TBAB was used as the base compound of a cold storage material. A 30-wt % aqueous TBAB solution was prepared from this TBAB. Disodium hydrogen phosphate dodecahydrate and sodium carbonate were added to the prepared 30-wt % aqueous TBAB solution in a weight ratio of 2.5% and 2.0% respectively relative to the 30-wt % aqueous TBAB solution, to obtain a cold storage material. The resultant 30-wt % aqueous TBAB solution contained both the first hydrate and the second hydrate.

Example 3

TBAB was used as the base compound of a cold storage material.
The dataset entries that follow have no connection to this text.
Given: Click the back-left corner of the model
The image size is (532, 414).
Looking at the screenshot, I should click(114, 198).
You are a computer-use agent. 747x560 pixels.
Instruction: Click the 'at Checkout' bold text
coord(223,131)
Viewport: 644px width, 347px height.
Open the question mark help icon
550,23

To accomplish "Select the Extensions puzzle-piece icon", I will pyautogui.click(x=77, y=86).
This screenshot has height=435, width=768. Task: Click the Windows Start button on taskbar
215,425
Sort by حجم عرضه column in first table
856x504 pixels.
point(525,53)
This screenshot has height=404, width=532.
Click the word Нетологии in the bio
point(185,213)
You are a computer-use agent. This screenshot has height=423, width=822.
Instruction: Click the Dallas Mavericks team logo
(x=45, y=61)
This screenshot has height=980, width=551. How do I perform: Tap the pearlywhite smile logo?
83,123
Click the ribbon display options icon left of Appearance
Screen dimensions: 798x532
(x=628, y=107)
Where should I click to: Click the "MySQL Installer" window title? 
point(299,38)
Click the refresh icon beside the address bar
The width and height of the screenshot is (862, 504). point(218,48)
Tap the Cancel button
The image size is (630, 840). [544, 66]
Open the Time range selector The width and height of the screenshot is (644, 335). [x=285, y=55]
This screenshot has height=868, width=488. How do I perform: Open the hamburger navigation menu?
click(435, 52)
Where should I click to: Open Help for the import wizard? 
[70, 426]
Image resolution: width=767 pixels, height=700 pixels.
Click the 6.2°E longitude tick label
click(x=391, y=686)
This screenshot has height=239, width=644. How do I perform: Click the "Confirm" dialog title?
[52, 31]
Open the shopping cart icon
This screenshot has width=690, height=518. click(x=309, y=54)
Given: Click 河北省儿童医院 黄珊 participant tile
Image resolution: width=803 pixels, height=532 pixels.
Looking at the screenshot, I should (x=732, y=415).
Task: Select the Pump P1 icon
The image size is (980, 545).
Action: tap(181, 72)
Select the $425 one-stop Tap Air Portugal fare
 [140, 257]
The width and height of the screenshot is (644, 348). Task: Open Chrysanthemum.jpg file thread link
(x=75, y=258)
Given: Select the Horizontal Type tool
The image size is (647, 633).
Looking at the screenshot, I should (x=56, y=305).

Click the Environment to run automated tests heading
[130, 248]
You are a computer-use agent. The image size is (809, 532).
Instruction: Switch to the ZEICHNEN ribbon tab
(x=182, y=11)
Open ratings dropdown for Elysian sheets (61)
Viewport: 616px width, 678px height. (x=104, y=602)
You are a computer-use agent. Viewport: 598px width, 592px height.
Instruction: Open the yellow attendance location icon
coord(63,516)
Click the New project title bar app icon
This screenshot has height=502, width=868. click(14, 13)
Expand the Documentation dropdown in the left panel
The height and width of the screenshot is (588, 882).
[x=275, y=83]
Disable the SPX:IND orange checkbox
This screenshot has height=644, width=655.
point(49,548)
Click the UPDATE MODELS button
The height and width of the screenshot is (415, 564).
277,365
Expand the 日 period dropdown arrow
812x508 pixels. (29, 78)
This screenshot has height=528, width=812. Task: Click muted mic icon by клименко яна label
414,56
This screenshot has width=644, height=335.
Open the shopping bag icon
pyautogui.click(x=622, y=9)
A 35-wt % aqueous TBAB solution was prepared from this TBAB. Disodium hydrogen phosphate dodecahydrate and sodium carbonate were added to the prepared 35-wt % aqueous TBAB solution in a weight ratio of 2.5% and 2.0% respectively relative to the 35-wt % aqueous TBAB solution, to obtain a cold storage material. The resultant 35-wt % aqueous TBAB solution contained both the first hydrate and the second hydrate.

Example 4

TBAB was used as the base compound of a cold storage material. A 38-wt % aqueous TBAB solution was prepared from this TBAB. Disodium hydrogen phosphate dodecahydrate and sodium carbonate were added to the prepared 38-wt % aqueous TBAB solution in a weight ratio of 2.5% and 2.0% respectively relative to the 38-wt % aqueous TBAB solution, to obtain a cold storage material. The resultant 38-wt % aqueous TBAB solution contained only the first hydrate.

Example 5

TBAB was used as the base compound of a cold storage material. A 40-wt % aqueous TBAB solution was prepared from this TBAB. Disodium hydrogen phosphate dodecahydrate and sodium carbonate were added to the prepared 40-wt % aqueous TBAB solution in a weight ratio of 2.5% and 2.0% respectively relative to the 40-wt % aqueous TBAB solution, to obtain a cold storage material. The resultant 40-wt % aqueous TBAB solution contained only the first hydrate.

Example 6

Tetrabutylammonium bromide (TBAB) was used as the base compound of a cold storage material. A 32-wt % aqueous TBAB solution was prepared from this TBAB. Sodium tetraborate pentahydrate (supercooling inhibitor) was added to the prepared 32-wt % aqueous TBAB solution in a weight ratio of 2.0% relative to the 32-wt % aqueous TBAB solution, to obtain a cold storage material. The resultant 32-wt % aqueous TBAB solution contained both the first hydrate and the second hydrate.

Example 7

TBAB was used as the base compound of a cold storage material. A 30-wt % aqueous TBAB solution was prepared from this TBAB. Sodium tetraborate pentahydrate was added to the prepared 30-wt % aqueous TBAB solution in a weight ratio of 2.0% relative to the 30-wt % aqueous TBAB solution, to obtain a cold storage material. The resultant 30-wt % aqueous TBAB solution contained both the first hydrate and the second hydrate.

Example 8

TBAB was used as the base compound of a cold storage material. A 35-wt % aqueous TBAB solution was prepared from this TBAB. Sodium tetraborate pentahydrate was added to the prepared 35-wt % aqueous TBAB solution in a weight ratio of 2.0% relative to the 35-wt % aqueous TBAB solution, to obtain a cold storage material. The resultant 35-wt % aqueous TBAB solution contained both the first hydrate and the second hydrate.

Example 9

TBAB was used as the base compound of a cold storage material. A 38-wt % aqueous TBAB solution was prepared from this TBAB. Sodium tetraborate pentahydrate was added to the prepared 38-wt % aqueous TBAB solution in a weight ratio of 2.0% relative to the 38-wt % aqueous TBAB solution, to obtain a cold storage material. The resultant 38-wt % aqueous TBAB solution contained both the first hydrate and the second hydrate.

Example 10

TBAB was used as the base compound of a cold storage material. A 40-wt % aqueous TBAB solution was prepared from this TBAB. Sodium tetraborate pentahydrate was added to the prepared 40-wt % aqueous TBAB solution in a weight ratio of 2.0% relative to the 40-wt % aqueous TBAB solution, to obtain a cold storage material. The resultant 40-wt % aqueous TBAB solution contained only the first hydrate.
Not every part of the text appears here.